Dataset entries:
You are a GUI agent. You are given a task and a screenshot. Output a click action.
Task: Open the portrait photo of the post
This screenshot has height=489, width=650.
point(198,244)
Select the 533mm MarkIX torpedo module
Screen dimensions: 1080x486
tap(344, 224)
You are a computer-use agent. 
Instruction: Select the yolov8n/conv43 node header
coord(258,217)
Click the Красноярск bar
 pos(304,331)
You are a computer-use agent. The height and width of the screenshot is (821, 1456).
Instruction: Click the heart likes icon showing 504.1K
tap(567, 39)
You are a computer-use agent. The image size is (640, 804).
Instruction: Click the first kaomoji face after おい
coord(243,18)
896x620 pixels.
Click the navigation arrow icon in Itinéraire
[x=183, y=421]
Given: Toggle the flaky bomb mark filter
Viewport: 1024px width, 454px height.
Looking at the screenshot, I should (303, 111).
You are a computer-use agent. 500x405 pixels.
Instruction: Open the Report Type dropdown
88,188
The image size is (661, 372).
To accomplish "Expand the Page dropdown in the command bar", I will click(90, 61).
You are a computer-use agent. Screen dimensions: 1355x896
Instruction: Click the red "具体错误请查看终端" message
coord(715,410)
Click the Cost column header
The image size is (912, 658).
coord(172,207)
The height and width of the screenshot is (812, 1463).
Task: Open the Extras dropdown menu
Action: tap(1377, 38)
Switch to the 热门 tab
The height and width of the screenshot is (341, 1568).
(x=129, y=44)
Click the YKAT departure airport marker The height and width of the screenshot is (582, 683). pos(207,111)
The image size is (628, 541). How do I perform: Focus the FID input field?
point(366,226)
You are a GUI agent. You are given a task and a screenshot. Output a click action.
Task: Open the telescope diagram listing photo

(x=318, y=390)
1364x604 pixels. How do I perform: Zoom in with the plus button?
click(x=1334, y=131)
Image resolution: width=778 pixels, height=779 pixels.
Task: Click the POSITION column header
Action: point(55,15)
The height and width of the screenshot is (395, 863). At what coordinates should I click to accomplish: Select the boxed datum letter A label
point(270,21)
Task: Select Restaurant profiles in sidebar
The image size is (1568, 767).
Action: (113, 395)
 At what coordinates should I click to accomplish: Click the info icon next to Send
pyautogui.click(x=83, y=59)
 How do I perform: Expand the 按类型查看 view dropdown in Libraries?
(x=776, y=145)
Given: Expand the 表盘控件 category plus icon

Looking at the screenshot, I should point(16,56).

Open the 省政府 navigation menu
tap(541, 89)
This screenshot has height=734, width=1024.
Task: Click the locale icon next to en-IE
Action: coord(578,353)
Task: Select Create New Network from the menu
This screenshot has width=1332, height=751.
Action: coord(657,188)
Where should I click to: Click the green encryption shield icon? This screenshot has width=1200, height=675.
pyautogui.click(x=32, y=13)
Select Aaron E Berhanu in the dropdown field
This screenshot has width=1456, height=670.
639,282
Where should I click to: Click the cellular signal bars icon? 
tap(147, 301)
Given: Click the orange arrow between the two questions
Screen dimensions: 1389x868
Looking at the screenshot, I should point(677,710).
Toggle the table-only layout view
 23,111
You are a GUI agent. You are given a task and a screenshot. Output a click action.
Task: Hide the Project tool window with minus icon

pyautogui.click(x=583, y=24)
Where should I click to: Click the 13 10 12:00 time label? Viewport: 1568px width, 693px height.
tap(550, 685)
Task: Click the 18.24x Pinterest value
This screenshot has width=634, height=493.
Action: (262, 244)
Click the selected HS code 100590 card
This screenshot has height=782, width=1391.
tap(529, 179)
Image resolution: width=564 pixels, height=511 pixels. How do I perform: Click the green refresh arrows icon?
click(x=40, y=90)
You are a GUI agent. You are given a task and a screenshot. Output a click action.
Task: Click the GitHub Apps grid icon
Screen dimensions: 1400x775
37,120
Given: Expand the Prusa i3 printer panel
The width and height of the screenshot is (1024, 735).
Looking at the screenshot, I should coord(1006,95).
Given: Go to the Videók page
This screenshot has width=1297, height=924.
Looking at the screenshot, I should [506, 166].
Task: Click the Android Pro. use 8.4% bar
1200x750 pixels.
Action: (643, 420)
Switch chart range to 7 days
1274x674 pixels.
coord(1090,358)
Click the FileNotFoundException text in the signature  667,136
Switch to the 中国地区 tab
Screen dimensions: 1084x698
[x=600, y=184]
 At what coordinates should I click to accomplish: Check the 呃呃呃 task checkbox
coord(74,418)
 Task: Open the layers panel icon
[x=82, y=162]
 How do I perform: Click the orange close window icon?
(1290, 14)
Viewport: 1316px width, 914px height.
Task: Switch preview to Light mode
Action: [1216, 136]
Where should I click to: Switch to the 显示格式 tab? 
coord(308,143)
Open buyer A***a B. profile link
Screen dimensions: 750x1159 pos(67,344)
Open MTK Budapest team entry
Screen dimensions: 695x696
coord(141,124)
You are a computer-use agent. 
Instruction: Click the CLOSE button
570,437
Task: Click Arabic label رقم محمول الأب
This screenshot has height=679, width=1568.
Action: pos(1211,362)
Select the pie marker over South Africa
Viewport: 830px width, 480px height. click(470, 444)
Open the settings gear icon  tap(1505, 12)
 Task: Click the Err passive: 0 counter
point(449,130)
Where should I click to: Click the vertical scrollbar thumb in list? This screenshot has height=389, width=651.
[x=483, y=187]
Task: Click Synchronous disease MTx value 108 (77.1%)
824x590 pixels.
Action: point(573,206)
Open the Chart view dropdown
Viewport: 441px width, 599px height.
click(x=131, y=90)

### [What this task involves]
All the lines above must appear again in the answer, word for word.

### [Answer to the problem]
You are a GUI agent. You are given a task and a screenshot. Output a click action.
Task: Open the portrait photo of the post
This screenshot has height=489, width=650.
point(198,244)
Select the 533mm MarkIX torpedo module
Screen dimensions: 1080x486
tap(344, 224)
You are a computer-use agent. 
Instruction: Select the yolov8n/conv43 node header
coord(258,217)
Click the Красноярск bar
 pos(304,331)
You are a computer-use agent. The height and width of the screenshot is (821, 1456).
Instruction: Click the heart likes icon showing 504.1K
tap(567, 39)
You are a computer-use agent. The image size is (640, 804).
Instruction: Click the first kaomoji face after おい
coord(243,18)
896x620 pixels.
Click the navigation arrow icon in Itinéraire
[x=183, y=421]
Given: Toggle the flaky bomb mark filter
Viewport: 1024px width, 454px height.
Looking at the screenshot, I should (303, 111).
You are a computer-use agent. 500x405 pixels.
Instruction: Open the Report Type dropdown
88,188
The image size is (661, 372).
To accomplish "Expand the Page dropdown in the command bar", I will click(90, 61).
You are a computer-use agent. Screen dimensions: 1355x896
Instruction: Click the red "具体错误请查看终端" message
coord(715,410)
Click the Cost column header
The image size is (912, 658).
coord(172,207)
The height and width of the screenshot is (812, 1463).
Task: Open the Extras dropdown menu
Action: tap(1377, 38)
Switch to the 热门 tab
The height and width of the screenshot is (341, 1568).
(x=129, y=44)
Click the YKAT departure airport marker The height and width of the screenshot is (582, 683). pos(207,111)
The image size is (628, 541). How do I perform: Focus the FID input field?
point(366,226)
You are a GUI agent. You are given a task and a screenshot. Output a click action.
Task: Open the telescope diagram listing photo

(x=318, y=390)
1364x604 pixels. How do I perform: Zoom in with the plus button?
click(x=1334, y=131)
Image resolution: width=778 pixels, height=779 pixels.
Task: Click the POSITION column header
Action: point(55,15)
The height and width of the screenshot is (395, 863). At what coordinates should I click to accomplish: Select the boxed datum letter A label
point(270,21)
Task: Select Restaurant profiles in sidebar
The image size is (1568, 767).
Action: (113, 395)
 At what coordinates should I click to accomplish: Click the info icon next to Send
pyautogui.click(x=83, y=59)
 How do I perform: Expand the 按类型查看 view dropdown in Libraries?
(x=776, y=145)
Given: Expand the 表盘控件 category plus icon

Looking at the screenshot, I should point(16,56).

Open the 省政府 navigation menu
tap(541, 89)
This screenshot has height=734, width=1024.
Task: Click the locale icon next to en-IE
Action: coord(578,353)
Task: Select Create New Network from the menu
This screenshot has width=1332, height=751.
Action: coord(657,188)
Where should I click to: Click the green encryption shield icon? This screenshot has width=1200, height=675.
pyautogui.click(x=32, y=13)
Select Aaron E Berhanu in the dropdown field
This screenshot has width=1456, height=670.
639,282
Where should I click to: Click the cellular signal bars icon? 
tap(147, 301)
Given: Click the orange arrow between the two questions
Screen dimensions: 1389x868
Looking at the screenshot, I should point(677,710).
Toggle the table-only layout view
 23,111
You are a GUI agent. You are given a task and a screenshot. Output a click action.
Task: Hide the Project tool window with minus icon

pyautogui.click(x=583, y=24)
Where should I click to: Click the 13 10 12:00 time label? Viewport: 1568px width, 693px height.
tap(550, 685)
Task: Click the 18.24x Pinterest value
This screenshot has width=634, height=493.
Action: (262, 244)
Click the selected HS code 100590 card
This screenshot has height=782, width=1391.
tap(529, 179)
Image resolution: width=564 pixels, height=511 pixels. How do I perform: Click the green refresh arrows icon?
click(x=40, y=90)
You are a GUI agent. You are given a task and a screenshot. Output a click action.
Task: Click the GitHub Apps grid icon
Screen dimensions: 1400x775
37,120
Given: Expand the Prusa i3 printer panel
The width and height of the screenshot is (1024, 735).
Looking at the screenshot, I should coord(1006,95).
Given: Go to the Videók page
This screenshot has width=1297, height=924.
Looking at the screenshot, I should [506, 166].
Task: Click the Android Pro. use 8.4% bar
1200x750 pixels.
Action: (643, 420)
Switch chart range to 7 days
1274x674 pixels.
coord(1090,358)
Click the FileNotFoundException text in the signature  667,136
Switch to the 中国地区 tab
Screen dimensions: 1084x698
[x=600, y=184]
 At what coordinates should I click to accomplish: Check the 呃呃呃 task checkbox
coord(74,418)
 Task: Open the layers panel icon
[x=82, y=162]
 How do I perform: Click the orange close window icon?
(1290, 14)
Viewport: 1316px width, 914px height.
Task: Switch preview to Light mode
Action: [1216, 136]
Where should I click to: Switch to the 显示格式 tab? 
coord(308,143)
Open buyer A***a B. profile link
Screen dimensions: 750x1159 pos(67,344)
Open MTK Budapest team entry
Screen dimensions: 695x696
coord(141,124)
You are a computer-use agent. 
Instruction: Click the CLOSE button
570,437
Task: Click Arabic label رقم محمول الأب
This screenshot has height=679, width=1568.
Action: pos(1211,362)
Select the pie marker over South Africa
Viewport: 830px width, 480px height. click(470, 444)
Open the settings gear icon  tap(1505, 12)
 Task: Click the Err passive: 0 counter
point(449,130)
Where should I click to: Click the vertical scrollbar thumb in list? This screenshot has height=389, width=651.
[x=483, y=187]
Task: Click Synchronous disease MTx value 108 (77.1%)
824x590 pixels.
Action: point(573,206)
Open the Chart view dropdown
Viewport: 441px width, 599px height.
click(x=131, y=90)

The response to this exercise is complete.